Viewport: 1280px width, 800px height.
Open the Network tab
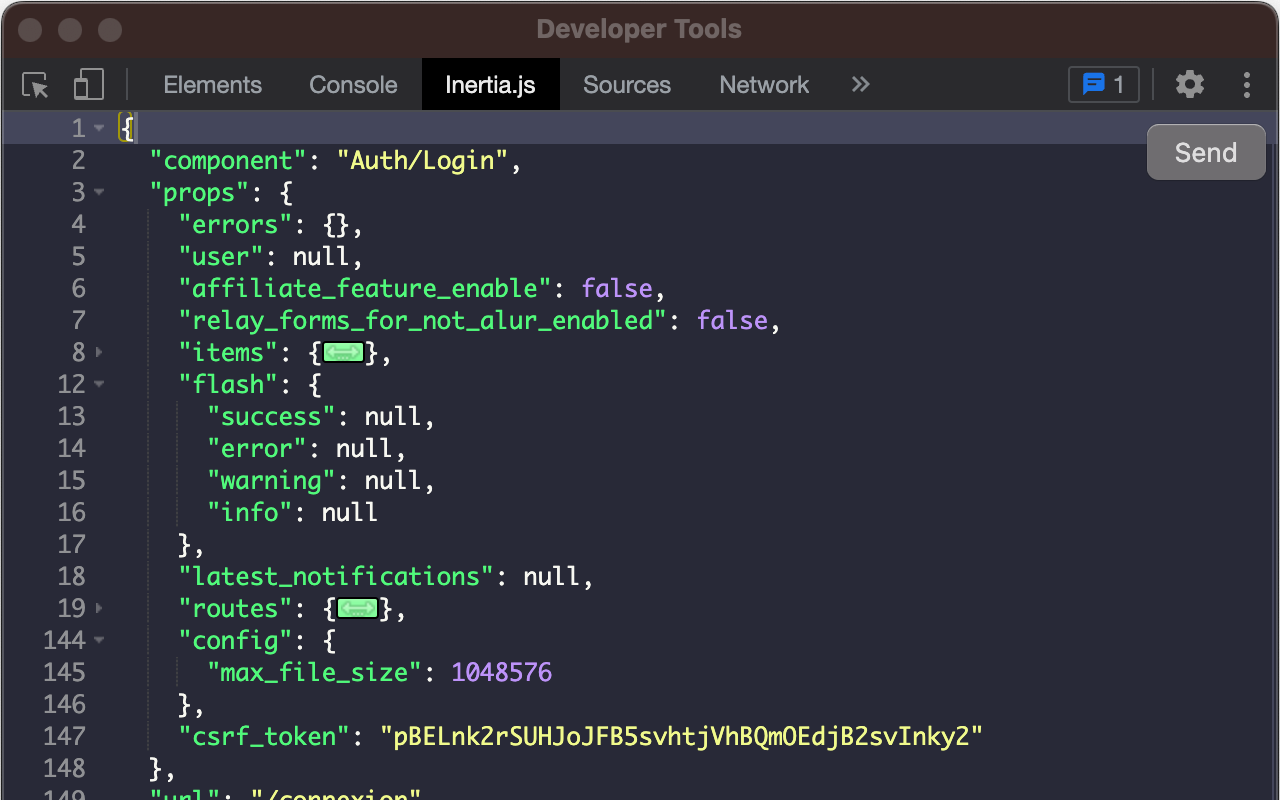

--

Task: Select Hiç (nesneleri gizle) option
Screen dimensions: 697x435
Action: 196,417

--

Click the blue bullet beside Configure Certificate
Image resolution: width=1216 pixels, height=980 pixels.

■ **What you need to do**
What lines in the listing above hold the string "width"? List them.

■ **Task solution**
Viewport: 1280px width, 800px height.
Image resolution: width=1216 pixels, height=980 pixels.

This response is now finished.